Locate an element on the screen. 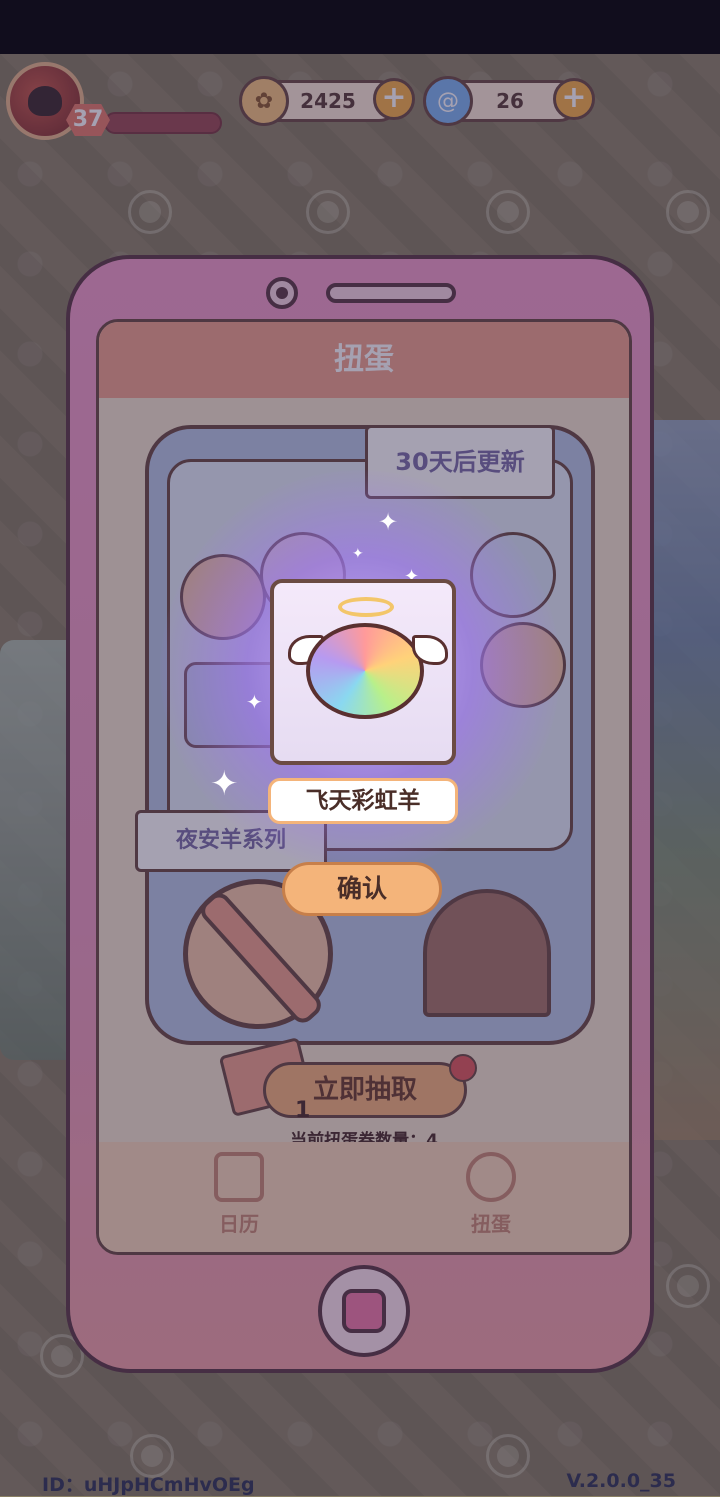 Image resolution: width=720 pixels, height=1497 pixels. reward-name: 飞天彩虹羊 is located at coordinates (363, 801).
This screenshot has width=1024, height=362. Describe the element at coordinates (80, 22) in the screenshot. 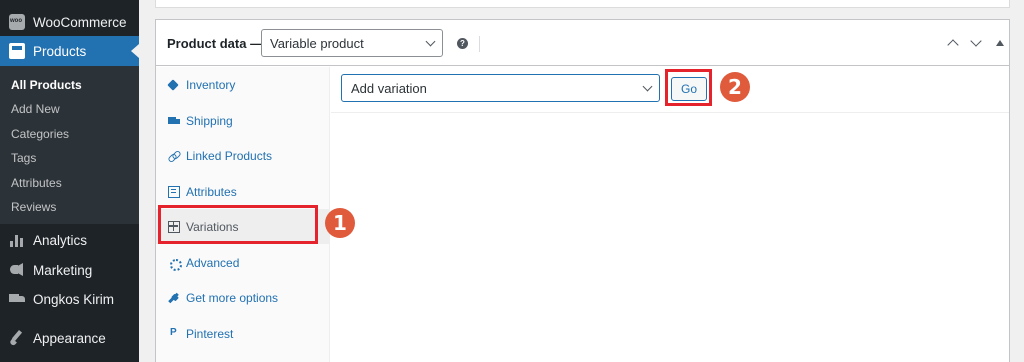

I see `menu-woocommerce-label: WooCommerce` at that location.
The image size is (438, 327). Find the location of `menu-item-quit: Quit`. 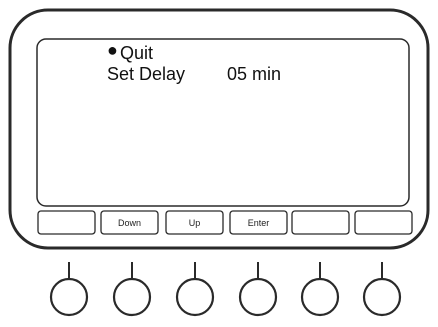

menu-item-quit: Quit is located at coordinates (136, 53).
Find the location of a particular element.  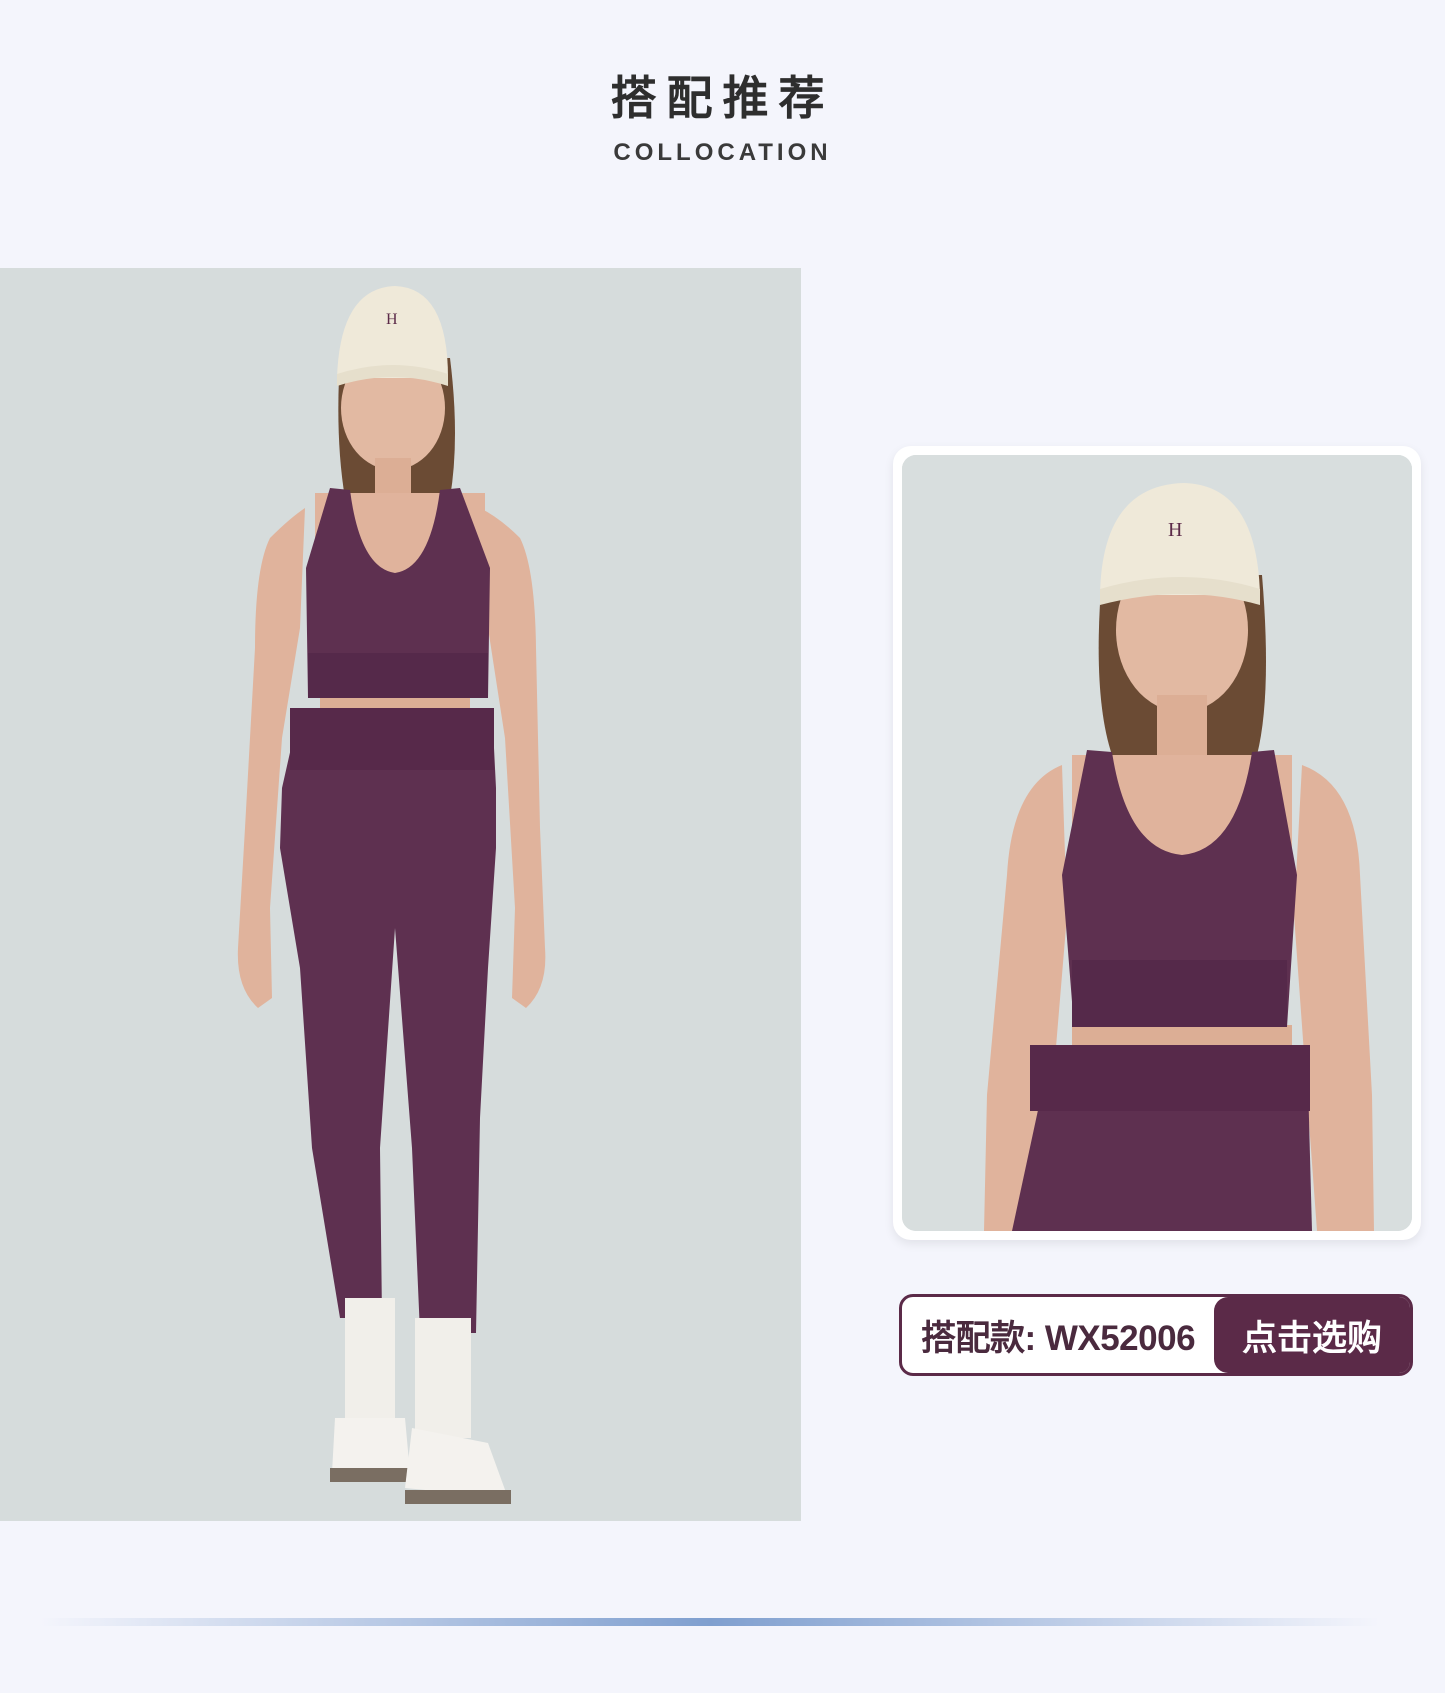

collocation-code-label: 搭配款: WX52006 is located at coordinates (1058, 1338).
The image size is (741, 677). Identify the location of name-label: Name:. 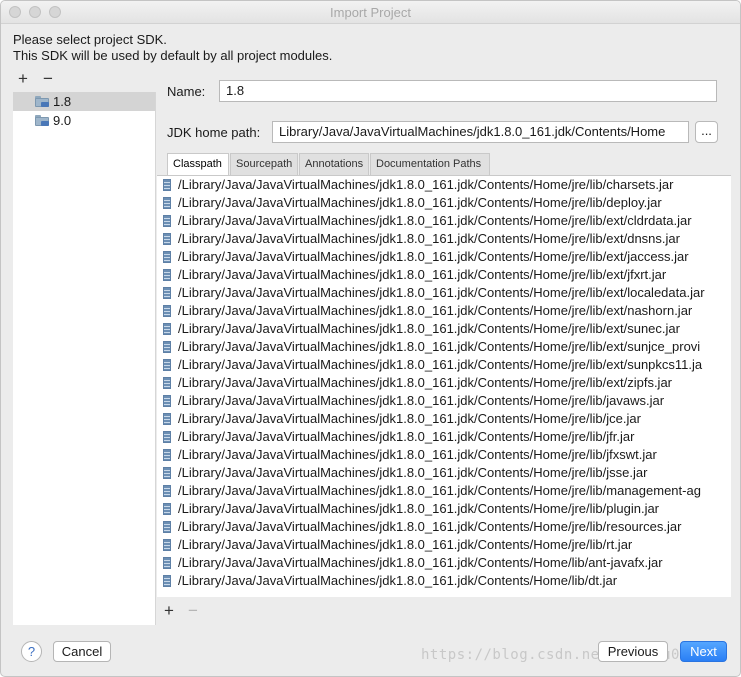
(186, 92).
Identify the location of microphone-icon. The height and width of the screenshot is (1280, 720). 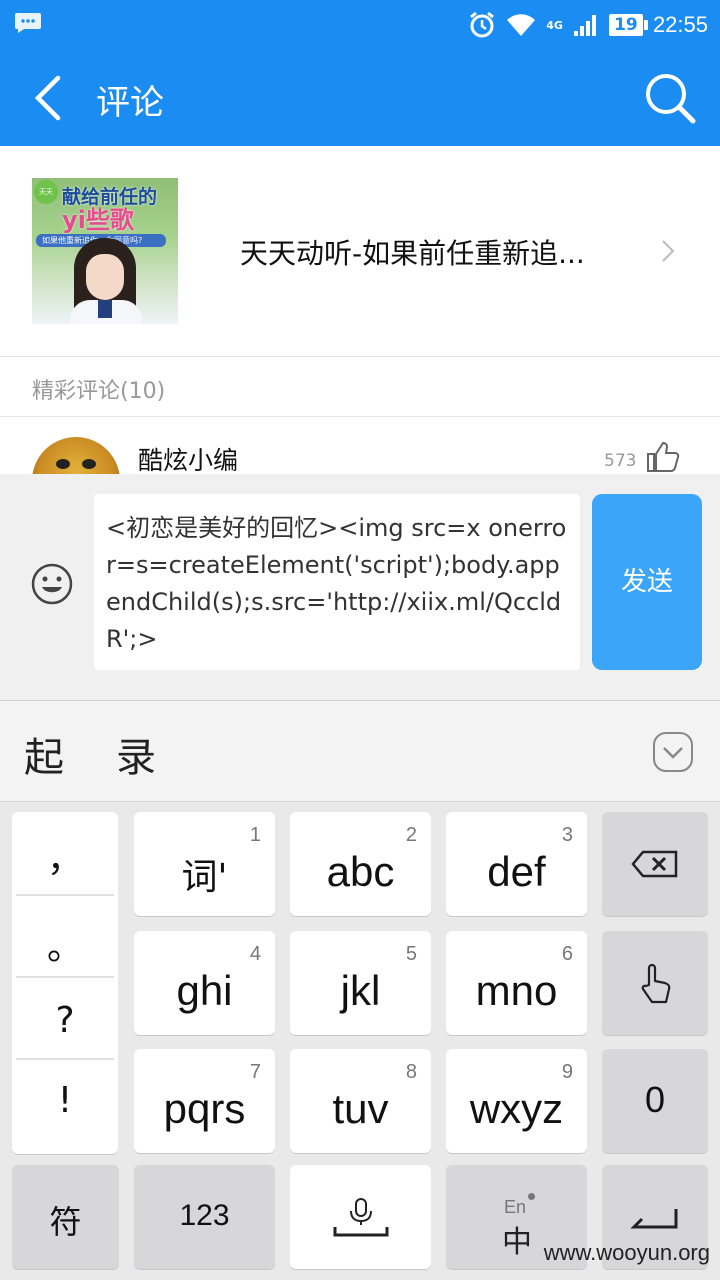
(361, 1218).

» **Your task**:
Restate every line from the one with "Identify the location of microphone-icon." through the last line, requests included, and scale each coordinate in the answers by 0.65, rounding to whole numbers with halves going up. Leave the pictures out.

» **Response box**:
Identify the location of microphone-icon. The height and width of the screenshot is (1280, 720). 
(235, 792).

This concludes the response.